In Geometry, we’ve been rocking out with various Pythagorean Theorem endeavors. Today, in addition to starting in on this Investigation, we made sure everyone was down with using the Pythagorean Theorem in three dimensions. One kid had worked on the sheet in question the previous class and was working on the additional, open-ended question at the bottom: “Find a box that has whole numbers for as many of its edges and diagonals as possible.”
The kid in question—who has a lot of prior mathematical experience, some sophistication, and is inclined toward quickness—interpreted “box” as being a cube, so that all edge lengths are the same. I realized this upon asking him, after he’d been giving me updates as I roamed the room checking in on kids. “It doesn’t work for anything less than 30.” “It doesn’t work for anything less than 80!”
The first thing I asked him was, “What do you know about the square root of two?” He said, “The square root of two is irrational.”
Then I asked him what his process was. He said that he was looking for a number that when you square it, cut it in half, and then take the square root, you get another whole number. And this is a strategy that makes sense if you know the Pythagorean Theorem and want to start with a whole-number face diagonal of a cube and end up with a whole-number edge.

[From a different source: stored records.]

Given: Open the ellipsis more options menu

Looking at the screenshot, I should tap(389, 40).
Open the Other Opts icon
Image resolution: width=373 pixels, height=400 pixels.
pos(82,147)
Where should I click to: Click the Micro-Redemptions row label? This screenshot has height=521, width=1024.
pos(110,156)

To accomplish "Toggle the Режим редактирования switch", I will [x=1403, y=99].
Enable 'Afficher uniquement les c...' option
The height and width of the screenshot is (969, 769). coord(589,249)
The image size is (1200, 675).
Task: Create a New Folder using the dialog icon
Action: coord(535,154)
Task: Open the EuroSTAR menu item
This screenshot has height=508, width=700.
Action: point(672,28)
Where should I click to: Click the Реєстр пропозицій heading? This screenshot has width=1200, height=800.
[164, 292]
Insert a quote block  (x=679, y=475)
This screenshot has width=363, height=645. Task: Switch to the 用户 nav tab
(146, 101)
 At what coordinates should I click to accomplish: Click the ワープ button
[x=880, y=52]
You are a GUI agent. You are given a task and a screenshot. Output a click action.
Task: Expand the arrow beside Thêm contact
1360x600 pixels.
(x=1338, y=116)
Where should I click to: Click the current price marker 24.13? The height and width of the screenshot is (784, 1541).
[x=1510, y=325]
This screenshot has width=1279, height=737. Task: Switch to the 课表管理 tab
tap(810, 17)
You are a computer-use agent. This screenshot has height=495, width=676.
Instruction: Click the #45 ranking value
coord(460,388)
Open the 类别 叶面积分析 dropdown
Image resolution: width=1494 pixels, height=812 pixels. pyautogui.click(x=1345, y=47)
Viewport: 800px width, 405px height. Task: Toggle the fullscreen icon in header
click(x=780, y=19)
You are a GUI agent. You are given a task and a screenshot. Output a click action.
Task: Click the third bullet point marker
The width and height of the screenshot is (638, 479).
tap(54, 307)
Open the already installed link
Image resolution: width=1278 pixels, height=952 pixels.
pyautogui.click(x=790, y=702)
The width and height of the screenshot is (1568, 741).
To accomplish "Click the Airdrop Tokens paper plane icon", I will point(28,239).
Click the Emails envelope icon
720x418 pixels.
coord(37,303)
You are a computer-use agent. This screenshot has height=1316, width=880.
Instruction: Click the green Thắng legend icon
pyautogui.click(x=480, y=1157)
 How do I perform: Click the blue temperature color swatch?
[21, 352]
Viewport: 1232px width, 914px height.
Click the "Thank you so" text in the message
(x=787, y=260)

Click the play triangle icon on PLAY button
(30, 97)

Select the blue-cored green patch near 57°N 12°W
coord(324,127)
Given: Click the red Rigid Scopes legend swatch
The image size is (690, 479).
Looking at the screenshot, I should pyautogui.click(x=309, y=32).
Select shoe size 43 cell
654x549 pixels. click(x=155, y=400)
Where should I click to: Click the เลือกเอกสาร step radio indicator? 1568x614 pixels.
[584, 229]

He’d been checking every number on a calculator, one by one, to find one that worked.
So I asked him to use algebra to write out his calculation (pictured above). And then he saw that square root of two hanging out in the denominator.
I feel like the experience of doing those calculations and then running into this result might flesh out for him what is often the verbal veneer of “it’s irrational.” And I hope it was a lesson for him about the clarifying power of algebraic representation.
It certainly was for me.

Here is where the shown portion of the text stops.